Over the last several months, IGIS has been working to collect, digitize and spatially reference historical project data from the RECs. Recently, we were given some very detailed data for projects at the Hopland REC dating back to 1952. Unfortunately, the data came in the form of two binders filled with typed annual project lists, well over one hundred pages in all. Somehow I needed to find a way to get all of these historical projects into a database that could then be attached to our existing spatial data sets.

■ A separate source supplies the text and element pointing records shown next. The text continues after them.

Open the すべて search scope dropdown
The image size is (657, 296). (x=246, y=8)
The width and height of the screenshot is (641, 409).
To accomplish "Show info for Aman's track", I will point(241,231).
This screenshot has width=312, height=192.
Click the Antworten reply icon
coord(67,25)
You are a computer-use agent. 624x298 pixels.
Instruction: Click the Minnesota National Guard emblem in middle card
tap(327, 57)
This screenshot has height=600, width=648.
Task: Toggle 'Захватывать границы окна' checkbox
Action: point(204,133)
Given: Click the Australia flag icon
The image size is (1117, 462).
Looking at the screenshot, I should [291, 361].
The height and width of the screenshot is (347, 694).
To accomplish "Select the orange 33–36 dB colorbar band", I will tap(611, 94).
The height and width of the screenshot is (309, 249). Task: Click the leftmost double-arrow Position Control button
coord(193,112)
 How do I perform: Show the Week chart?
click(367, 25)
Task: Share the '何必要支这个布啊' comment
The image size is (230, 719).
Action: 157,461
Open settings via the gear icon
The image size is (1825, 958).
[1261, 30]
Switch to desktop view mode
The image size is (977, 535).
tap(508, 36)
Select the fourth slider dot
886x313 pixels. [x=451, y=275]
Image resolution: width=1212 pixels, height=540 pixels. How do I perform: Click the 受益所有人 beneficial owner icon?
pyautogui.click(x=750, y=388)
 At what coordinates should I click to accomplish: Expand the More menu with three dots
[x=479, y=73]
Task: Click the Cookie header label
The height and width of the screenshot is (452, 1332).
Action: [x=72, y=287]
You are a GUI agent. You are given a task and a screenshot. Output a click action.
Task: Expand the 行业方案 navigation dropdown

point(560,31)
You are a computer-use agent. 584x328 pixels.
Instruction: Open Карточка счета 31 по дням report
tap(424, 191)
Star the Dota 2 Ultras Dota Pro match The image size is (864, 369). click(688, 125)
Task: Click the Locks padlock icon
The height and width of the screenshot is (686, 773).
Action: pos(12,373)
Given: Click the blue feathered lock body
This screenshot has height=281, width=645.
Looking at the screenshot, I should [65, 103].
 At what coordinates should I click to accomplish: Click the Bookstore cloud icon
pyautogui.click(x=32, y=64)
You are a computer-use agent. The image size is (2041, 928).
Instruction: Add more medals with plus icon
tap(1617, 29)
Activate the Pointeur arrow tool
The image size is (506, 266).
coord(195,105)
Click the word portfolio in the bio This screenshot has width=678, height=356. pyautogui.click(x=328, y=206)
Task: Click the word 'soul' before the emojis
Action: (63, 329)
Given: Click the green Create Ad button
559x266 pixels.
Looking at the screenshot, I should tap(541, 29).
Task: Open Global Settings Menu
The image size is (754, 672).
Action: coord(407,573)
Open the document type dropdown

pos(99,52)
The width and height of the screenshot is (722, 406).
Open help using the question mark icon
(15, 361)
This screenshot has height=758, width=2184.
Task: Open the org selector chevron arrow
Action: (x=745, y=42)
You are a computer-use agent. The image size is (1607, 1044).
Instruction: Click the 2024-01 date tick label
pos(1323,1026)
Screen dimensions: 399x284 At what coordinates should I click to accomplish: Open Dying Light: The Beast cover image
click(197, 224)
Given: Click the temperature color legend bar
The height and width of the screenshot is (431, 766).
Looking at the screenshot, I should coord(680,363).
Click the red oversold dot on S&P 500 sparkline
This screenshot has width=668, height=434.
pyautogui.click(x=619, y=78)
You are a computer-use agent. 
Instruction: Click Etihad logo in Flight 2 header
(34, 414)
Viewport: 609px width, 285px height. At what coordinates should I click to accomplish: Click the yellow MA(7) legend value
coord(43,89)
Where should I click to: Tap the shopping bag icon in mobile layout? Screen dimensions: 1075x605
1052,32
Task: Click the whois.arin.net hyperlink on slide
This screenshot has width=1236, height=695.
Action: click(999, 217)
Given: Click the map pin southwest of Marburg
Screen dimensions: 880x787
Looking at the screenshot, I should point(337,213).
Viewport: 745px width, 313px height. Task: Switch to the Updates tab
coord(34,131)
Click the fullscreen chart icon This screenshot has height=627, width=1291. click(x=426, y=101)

First off, I tried the manual entry route, simply typing each project entry from the historical lists into the database. I quickly realized that with my mediocre typing skills, this approach would take far too long and be incredibly frustrating, so I decided to search for a technological solution to speed up the process and Optical Character Recognition (OCR) software seemed like an obvious path to take.
There are numerous web-based OCR options out there that are both free and reasonably accurate, but they all seem to limit you to upload and convert a single page of text at a time. If you just have a page or two of text that you need to work with, that would be fine, but it's a less than optimal solution for processing very large amounts of data.
Fortunately, I discovered that Drive, Google's free cloud storage site, will automatically detect text and perform OCR on any pdf that you upload. The process is incredibly simple, fast and also quite accurate. The formatting was not always perfect, and it seemed to have issues with certain numbers and symbols, but in a very short time, I had all my data loaded into Google Drive and converted to real text that I could simply copy and paste into my database. It drastically cut the time it took to complete the project and I would recommend anyone who needs to do OCR on large datasets to check out Google Drive.